As mentioned, I’ve only highlighted some of the report’s recommendations; others might strike you as more significant, and you might have a different take on the ones I’ve explored. If so, let us know what you think in the comments. I truly have no idea if CBA Council will approve this Report, partially or in its entirety, and whether such approval would prompt one of more law societies to implement some of these recommendations through regulatory review. The Report has only just entered the public sphere, and the forthcoming commentary and conversations should be fascinating.

But I go back to my opening assessment: I’ve seen a lot of reports from a lot of organizations about “the future of law,” and I’ve never seen one as powerful, wide-ranging, and apparently serious as this one. Several U.S. sates, as well as the American Bar Association (through its new Commission on the Future of Legal Service Delivery) are considering many of the issues highlighted above; I can’t help but think that this report could be cited as persuasive authority by those who favour (as I do) the liberalization of legal market regulation and legal service delivery. No matter what changes actually result from this report, its release changes the conversation about legal regulation in North America.

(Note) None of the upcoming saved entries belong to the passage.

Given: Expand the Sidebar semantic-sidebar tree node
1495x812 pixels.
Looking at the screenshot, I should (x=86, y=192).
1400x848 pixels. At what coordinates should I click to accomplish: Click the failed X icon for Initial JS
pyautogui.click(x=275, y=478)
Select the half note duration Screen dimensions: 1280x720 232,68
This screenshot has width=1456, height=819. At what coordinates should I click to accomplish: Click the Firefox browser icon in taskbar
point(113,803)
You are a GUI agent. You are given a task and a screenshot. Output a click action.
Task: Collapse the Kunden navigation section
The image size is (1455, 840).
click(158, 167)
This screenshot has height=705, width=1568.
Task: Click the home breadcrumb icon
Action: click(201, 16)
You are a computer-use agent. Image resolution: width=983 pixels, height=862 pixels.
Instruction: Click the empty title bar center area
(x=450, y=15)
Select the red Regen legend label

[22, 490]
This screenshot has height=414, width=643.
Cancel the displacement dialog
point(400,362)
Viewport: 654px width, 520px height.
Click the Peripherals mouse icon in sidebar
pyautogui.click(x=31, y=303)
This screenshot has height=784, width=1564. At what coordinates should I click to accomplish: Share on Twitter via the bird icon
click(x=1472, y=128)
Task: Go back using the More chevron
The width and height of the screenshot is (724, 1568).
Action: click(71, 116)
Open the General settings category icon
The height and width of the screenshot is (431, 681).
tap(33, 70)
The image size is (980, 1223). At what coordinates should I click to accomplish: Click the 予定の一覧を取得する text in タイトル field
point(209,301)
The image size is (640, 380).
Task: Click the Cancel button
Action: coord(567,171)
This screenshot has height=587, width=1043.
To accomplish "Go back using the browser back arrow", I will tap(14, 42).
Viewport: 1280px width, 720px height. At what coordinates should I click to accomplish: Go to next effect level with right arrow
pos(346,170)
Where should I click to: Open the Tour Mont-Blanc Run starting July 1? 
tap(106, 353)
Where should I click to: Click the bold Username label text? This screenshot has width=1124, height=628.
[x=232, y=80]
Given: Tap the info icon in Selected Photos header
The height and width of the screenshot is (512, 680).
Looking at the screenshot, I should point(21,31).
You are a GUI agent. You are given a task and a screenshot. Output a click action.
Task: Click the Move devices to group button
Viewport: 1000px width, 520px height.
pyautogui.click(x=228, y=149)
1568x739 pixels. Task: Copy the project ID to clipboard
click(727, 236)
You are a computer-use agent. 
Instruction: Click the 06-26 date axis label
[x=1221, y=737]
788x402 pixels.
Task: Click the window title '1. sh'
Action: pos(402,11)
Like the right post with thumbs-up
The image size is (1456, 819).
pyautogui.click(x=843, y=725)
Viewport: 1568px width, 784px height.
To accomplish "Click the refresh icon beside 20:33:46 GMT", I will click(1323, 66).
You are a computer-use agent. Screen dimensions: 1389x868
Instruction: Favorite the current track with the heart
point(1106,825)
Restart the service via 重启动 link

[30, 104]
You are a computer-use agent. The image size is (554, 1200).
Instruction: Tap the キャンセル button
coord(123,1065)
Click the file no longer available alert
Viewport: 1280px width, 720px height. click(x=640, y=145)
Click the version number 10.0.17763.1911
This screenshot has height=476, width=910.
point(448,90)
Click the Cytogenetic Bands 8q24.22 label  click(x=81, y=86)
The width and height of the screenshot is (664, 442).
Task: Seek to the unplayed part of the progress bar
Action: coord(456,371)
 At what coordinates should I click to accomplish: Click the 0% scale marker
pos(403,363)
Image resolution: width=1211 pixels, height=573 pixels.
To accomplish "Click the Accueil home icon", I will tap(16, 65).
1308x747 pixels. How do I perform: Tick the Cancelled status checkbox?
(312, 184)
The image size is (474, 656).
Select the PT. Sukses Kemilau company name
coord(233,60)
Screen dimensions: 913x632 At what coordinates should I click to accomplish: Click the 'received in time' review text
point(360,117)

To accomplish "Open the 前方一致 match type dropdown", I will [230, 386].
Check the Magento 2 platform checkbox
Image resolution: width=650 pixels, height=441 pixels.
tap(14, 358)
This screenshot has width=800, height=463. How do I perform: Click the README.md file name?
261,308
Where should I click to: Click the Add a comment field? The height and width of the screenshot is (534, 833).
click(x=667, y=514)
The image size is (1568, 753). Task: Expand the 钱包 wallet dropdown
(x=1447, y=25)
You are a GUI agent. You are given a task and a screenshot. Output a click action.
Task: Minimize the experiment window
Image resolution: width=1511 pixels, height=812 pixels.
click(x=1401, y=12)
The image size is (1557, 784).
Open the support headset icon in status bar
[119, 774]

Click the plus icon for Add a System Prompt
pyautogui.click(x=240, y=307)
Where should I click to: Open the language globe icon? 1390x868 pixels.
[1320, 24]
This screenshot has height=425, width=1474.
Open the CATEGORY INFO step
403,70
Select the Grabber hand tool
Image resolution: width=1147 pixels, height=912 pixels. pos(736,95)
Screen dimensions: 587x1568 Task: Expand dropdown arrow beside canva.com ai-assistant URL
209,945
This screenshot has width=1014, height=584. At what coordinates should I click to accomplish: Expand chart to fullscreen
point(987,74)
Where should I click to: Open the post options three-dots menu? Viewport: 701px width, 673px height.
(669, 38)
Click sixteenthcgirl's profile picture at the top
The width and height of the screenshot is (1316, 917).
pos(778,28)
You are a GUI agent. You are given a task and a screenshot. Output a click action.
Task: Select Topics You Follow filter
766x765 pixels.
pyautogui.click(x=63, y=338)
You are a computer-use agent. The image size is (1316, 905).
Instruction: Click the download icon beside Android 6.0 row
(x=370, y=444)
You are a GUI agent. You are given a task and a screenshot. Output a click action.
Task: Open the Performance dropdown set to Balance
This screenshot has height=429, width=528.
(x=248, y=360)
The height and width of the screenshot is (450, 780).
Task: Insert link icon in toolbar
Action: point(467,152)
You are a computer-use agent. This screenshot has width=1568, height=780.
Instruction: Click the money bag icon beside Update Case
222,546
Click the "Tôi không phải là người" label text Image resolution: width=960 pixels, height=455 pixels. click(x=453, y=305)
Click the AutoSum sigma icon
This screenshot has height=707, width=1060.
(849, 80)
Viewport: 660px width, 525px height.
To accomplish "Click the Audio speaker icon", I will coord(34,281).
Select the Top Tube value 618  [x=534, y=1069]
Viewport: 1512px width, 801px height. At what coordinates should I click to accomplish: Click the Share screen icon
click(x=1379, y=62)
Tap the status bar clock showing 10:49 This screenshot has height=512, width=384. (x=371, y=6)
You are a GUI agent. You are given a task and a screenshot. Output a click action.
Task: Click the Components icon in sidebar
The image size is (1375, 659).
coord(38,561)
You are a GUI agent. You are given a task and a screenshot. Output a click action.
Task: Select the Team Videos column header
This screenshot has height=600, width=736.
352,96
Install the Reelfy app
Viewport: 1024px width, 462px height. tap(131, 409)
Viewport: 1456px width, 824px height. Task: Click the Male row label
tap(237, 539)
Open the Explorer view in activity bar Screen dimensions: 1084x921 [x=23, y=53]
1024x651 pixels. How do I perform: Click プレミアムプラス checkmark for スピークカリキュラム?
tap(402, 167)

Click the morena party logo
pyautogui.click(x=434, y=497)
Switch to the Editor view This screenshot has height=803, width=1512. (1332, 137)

Jordan Furlong is a lawyer, consultant, and legal industry analyst who forecasts the impact of the changing legal market on lawyers, clients, and legal organizations. He has delivered dozens of addresses to law firms, state bars, law societies, law schools, judges, and many others throughout the United States and Canada on the evolution of the legal services marketplace.



12 Comments

  1. Allison Wolf

    Jordan, thanks for this timely summary of key points! So appreciated! I am also now encouraged to now go to the report itself and read it in its entirely. My thanks.

  2. Dustin Cole

    Let the revolution begin!
    What the CBA proposes is truly profession-changing. All this aimed at a profession whose overseers in many jurisdictions, will not provide continuing legal education credit for programs on practice management or business development.
    Add together non-lawyer investment in or complete ownership of law firms and multidisciplinary practices, and the revolution truly begins. Where does “multidisciplnary” begin and end? Imagine a personal injury firm with an auto body shop, a medical facility, a financial planning department and a funeral parlor. Imagine a family law firm with a therapy group, a financial planner and a baby-sitting service. Or an estate planning firm with a memory-care facility.
    Crazy? Wait a while.
    One of the endemic problems law firms face is that they are too profitable. In other words, their profit margins are, by any normal business standards, enormous. The average profitability of a small to midsize firm is 45 to 55%. The average profit margin for a grocery store in a good year is 2%. The unintended consequence of this profit margin is that lawyers seldom focus on efficiency or good business practices.
    When nonlawyers manage law firms, the fur will begin to fly. And for a profession whose entire thinking is based on precedent, the result will be earthshaking. Systemization, streamlining, efficiency, productivity, focus, selectivity – all that I have emphasized over the years – will become gospel.
    Exciting. And long, long overdue. Let’s see what delaying tactics the American Bar Association will use to attempt to stem the tide of change.

  3. Ann Lee Gibson

    Jordan, great summary and commentary. Thanks for contributing this to the legal community’s conversation on this topic.